One by one, Ivan, Paul and I go up behind the waitress, reach around her, across the table, and drop change for the drink fund; my contribution amounts to roughly sixteen cents. My cash resources are now completely exhausted…but just as I had planned, they were exhausted at the party, which was a victory in itself. I grab Paul by the shoulder, turn him around, and start heading for the door. Ivan takes the cue – I think he may have done this sort of thing before…
At two in the morning, the three of us burst out into the cold air of Manitoba in springtime. Leaving the bar with Paul on my right and Ivan to my left, both of them staggering and laughing and shouting at the night sky, I break into a smile which has not crossed my lips in a very long time. Maria, our Designated Driver, our savior, walks out of the Tavern and the three of us make our way to her car.

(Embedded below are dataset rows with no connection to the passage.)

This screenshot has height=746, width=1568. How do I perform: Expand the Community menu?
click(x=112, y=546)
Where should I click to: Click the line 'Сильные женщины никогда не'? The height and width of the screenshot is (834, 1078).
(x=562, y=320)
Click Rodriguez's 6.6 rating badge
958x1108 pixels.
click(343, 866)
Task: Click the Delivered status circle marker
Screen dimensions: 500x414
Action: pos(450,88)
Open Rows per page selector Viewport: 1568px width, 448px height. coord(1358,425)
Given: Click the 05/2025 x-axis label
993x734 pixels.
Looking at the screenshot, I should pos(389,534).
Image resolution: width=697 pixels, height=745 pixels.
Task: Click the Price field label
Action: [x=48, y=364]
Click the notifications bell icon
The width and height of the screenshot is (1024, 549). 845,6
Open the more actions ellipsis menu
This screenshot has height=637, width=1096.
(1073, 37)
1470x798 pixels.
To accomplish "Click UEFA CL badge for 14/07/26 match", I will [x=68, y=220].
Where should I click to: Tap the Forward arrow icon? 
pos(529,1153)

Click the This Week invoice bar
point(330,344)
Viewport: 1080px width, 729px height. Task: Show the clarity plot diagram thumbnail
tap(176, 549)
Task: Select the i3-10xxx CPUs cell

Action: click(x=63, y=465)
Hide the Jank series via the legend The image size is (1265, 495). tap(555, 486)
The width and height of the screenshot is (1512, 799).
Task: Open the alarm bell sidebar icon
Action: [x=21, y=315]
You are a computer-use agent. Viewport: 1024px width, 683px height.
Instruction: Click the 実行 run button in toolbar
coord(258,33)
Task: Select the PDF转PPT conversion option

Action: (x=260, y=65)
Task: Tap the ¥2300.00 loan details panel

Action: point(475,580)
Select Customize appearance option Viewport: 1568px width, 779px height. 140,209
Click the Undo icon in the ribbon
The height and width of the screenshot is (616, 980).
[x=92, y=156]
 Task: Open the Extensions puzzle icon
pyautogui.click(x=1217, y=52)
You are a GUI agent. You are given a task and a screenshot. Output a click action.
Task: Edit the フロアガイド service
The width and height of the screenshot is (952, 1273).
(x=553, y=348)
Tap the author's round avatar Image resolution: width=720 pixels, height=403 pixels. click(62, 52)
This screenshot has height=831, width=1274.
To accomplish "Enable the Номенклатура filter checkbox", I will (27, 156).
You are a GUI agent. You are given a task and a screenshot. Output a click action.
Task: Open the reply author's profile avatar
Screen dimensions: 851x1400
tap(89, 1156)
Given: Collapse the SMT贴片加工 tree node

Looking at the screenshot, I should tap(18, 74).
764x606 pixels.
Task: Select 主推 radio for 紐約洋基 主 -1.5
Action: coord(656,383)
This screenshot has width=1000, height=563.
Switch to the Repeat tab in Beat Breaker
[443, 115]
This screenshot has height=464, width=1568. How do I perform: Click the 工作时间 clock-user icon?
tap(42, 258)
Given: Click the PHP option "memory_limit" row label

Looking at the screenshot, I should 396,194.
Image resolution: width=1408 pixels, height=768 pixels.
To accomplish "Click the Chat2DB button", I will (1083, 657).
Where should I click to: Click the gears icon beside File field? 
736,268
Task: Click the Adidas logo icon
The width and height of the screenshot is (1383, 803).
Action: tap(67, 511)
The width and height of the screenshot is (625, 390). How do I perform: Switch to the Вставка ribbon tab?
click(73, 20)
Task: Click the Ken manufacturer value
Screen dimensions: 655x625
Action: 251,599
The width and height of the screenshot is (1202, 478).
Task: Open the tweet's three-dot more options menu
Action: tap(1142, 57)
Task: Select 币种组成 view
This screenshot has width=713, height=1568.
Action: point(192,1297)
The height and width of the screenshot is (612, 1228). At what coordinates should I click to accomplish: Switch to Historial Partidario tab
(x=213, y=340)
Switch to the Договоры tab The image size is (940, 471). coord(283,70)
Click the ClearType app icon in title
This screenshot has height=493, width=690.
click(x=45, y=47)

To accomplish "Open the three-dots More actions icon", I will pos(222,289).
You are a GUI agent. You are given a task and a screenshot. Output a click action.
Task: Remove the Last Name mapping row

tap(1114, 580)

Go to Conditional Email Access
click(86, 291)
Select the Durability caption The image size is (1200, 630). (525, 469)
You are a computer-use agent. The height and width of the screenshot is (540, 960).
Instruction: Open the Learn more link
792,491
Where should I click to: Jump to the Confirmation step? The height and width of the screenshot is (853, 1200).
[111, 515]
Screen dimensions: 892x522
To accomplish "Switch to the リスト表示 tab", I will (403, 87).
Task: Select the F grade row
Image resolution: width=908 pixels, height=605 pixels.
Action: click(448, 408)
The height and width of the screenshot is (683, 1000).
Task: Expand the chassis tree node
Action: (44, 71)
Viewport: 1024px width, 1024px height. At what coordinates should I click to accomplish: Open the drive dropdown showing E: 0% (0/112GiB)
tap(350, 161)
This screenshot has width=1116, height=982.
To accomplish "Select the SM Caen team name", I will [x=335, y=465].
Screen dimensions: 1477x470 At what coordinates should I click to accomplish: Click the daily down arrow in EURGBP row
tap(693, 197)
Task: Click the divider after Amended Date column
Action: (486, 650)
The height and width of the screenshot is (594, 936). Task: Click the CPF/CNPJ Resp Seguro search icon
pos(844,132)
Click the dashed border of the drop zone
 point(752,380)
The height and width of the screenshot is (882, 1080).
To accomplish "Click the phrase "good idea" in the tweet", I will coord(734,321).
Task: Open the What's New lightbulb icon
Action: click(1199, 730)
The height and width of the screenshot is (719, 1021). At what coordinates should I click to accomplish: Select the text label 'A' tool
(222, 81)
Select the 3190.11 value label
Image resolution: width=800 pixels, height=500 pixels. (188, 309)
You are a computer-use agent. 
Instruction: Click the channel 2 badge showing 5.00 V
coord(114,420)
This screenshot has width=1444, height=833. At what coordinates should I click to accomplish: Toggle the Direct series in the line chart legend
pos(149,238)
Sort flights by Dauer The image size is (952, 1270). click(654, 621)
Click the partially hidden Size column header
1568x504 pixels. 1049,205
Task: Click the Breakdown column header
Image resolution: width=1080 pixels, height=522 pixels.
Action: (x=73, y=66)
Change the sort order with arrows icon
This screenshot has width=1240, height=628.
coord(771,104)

“Rob, I’m glad you came, man.”
“Wouldn’t miss this for the world, Paul.”
He looks at me and sees the fat, stupid grin I have on my face, and breaks out in one of his own.
“ROB MADE IT, EVERYBODY!”
The four of us duck into the car and Maria pulls out of the parking lot, back onto Pembina Avenue, and drives off into the early hours of a Saturday morning in early March.

“I’d been wondering, all week, why I was feeling so low and out of sorts…but it never occurred to me that a giant leech had been sucking blood out of the base of my spine all that time; and now the goddamn thing was moving up towards the base of my brain, going straight for the medulla…

…I would have to do two things immediately: First, deliver the sermon that had been brewing in my brain all week long, and then rush back into the room and write my lead…

…Or maybe write my lead first, and then deliver the sermon. In any case, there was no time to lose. The thing was about a third of the way up my spine now, and still moving at good speed…

When the going gets weird, the weird turn pro.

Who said that?”
-Hunter S. Thompson, Fear and Loathing at the Super Bowl.